━━━ Input data ━━━
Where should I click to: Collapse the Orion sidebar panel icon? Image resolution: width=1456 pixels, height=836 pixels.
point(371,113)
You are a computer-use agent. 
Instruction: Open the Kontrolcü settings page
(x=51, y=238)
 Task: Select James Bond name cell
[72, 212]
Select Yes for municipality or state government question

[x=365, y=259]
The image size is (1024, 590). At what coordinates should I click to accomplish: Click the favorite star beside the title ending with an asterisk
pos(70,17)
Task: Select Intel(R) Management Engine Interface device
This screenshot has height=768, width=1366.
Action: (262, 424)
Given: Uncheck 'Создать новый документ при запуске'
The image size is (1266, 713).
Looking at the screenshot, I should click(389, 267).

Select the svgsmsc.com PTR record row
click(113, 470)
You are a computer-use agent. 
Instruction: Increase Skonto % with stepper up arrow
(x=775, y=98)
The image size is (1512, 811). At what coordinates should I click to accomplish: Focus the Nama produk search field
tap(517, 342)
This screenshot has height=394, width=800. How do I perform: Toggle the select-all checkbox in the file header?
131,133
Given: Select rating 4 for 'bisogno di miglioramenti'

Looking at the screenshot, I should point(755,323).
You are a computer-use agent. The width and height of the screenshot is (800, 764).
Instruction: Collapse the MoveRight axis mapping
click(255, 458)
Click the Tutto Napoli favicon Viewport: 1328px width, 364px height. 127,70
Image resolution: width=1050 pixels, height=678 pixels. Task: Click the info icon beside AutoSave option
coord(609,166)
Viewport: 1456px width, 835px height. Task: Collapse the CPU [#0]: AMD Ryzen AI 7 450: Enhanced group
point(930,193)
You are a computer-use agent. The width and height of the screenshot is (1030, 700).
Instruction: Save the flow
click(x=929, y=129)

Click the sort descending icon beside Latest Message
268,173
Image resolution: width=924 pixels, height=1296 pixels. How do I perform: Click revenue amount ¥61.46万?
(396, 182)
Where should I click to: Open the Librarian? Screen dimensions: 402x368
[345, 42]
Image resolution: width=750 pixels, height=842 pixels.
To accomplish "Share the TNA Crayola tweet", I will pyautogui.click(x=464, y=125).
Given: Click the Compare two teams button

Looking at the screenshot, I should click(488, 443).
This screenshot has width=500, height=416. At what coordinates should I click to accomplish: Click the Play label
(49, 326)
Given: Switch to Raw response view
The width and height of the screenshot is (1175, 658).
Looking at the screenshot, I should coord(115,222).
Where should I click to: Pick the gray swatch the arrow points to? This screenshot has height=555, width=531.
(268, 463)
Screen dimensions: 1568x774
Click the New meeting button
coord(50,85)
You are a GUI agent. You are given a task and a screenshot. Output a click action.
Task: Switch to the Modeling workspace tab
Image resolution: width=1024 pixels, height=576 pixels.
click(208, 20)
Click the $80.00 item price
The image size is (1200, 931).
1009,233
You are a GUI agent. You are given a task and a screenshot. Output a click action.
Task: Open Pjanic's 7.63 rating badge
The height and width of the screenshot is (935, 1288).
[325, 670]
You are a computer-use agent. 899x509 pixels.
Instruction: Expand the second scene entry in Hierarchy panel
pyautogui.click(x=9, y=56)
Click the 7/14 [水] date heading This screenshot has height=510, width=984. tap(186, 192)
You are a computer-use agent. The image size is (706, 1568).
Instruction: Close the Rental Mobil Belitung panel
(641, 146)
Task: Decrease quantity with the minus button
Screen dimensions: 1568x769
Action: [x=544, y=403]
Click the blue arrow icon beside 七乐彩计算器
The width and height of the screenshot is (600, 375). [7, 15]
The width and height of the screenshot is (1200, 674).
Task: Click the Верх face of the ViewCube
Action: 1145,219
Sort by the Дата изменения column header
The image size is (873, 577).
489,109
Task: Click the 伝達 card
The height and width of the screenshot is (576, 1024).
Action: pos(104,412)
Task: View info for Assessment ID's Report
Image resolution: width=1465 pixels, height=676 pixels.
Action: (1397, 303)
━━━
#### Exercise brief:
Show a copy of each line from the records above in which the string "Switch" occurs.

#### Result:
Given: Switch to Raw response view
Task: Switch to the Modeling workspace tab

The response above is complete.